12 of 13 people found the following review helpful By CaptEO on April 4, 2007
Format: Paperback
I have a small collection of cake books and most of them sit on a shelf in the kitchen. I look at the pictures every now and then thinking how much fun it would be to create this cake or that cake, until I look at the recipe and then decide I have better things to do.

I received "Gorgeous Cakes" as a Christmas present and was encouraged by the short recipes. My first cake was their "Classic Victoria Sponge Cake" on page 34. It is such a simple recipe that I made this cake in no time -- twice. It is a great cake to make when you need a good dessert in a very short amount of time. All of the ingredients, except for perhaps the heavy cream and confectioners' sugar, are ones that you would probably already have in your kitchen. Using this cake recipe as a foundation you can start branching out into other options, either of your own creation or move onto one of the many cake varieties given in this book, still using the same sponge cake base.

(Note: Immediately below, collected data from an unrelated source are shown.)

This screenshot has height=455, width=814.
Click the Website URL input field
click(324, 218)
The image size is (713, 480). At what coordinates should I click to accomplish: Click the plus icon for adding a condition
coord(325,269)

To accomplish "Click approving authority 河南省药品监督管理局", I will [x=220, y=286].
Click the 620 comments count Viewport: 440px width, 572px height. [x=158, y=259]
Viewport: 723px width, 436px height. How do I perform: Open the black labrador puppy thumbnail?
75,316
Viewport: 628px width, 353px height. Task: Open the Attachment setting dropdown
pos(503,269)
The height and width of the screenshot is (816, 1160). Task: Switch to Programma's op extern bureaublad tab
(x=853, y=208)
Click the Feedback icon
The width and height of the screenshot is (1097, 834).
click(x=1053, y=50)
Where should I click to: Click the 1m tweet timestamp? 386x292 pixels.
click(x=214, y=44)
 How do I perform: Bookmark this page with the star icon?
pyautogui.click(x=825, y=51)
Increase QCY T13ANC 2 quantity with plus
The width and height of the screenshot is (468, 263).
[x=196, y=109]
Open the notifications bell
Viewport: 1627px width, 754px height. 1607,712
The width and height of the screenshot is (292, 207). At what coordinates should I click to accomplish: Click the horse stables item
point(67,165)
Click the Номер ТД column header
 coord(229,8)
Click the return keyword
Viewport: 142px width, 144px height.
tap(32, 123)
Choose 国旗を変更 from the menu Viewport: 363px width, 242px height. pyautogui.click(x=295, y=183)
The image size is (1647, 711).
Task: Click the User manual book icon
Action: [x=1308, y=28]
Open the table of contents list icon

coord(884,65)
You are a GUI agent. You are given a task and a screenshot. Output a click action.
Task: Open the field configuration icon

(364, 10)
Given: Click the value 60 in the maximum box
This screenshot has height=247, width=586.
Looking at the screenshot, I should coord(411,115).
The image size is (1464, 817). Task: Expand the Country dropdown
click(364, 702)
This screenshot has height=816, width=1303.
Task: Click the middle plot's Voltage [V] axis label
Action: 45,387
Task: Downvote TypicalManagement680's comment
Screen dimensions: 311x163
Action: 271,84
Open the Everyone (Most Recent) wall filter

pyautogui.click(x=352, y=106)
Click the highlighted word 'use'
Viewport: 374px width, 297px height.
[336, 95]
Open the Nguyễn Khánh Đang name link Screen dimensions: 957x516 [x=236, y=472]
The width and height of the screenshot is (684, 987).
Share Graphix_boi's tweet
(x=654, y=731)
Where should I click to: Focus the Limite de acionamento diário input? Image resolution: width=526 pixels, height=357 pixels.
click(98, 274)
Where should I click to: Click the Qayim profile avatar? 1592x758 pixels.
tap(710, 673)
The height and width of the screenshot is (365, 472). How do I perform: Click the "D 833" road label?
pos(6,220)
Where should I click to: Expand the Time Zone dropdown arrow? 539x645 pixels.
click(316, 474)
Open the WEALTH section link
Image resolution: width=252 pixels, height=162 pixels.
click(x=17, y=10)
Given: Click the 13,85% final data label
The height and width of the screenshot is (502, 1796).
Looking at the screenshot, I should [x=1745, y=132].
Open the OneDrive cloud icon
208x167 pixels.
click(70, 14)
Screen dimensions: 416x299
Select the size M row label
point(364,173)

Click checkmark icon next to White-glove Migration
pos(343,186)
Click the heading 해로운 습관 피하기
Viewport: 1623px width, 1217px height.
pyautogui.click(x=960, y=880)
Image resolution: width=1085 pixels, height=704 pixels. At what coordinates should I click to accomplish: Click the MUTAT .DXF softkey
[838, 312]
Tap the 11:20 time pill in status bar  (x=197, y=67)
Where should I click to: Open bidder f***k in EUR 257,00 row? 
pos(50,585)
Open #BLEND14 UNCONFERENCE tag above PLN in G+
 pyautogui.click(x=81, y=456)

My second cake was the "Rich lemon curd cake" and wow, it was really, really good. This one I needed a little help with and with two people, and the help of my newly purchased double boiler, (and it wasn't really that scary to use after all), I soon had an amazing cake to share. This cake book is great for people of all different levels of experience, from beginners (sponge cake) to more experienced bakers (iced lemon loaf with crystallized rose petals). You may want to have your computer around to look up different cooking terms. Many of their cakes seem to require an 8-inch spring form cake pan so you might want to pick up one of those before you get this book. My next cake is going to be the "Black Forest Victoria" a spin-off of the classic sponge cake. I'm really looking forward to this!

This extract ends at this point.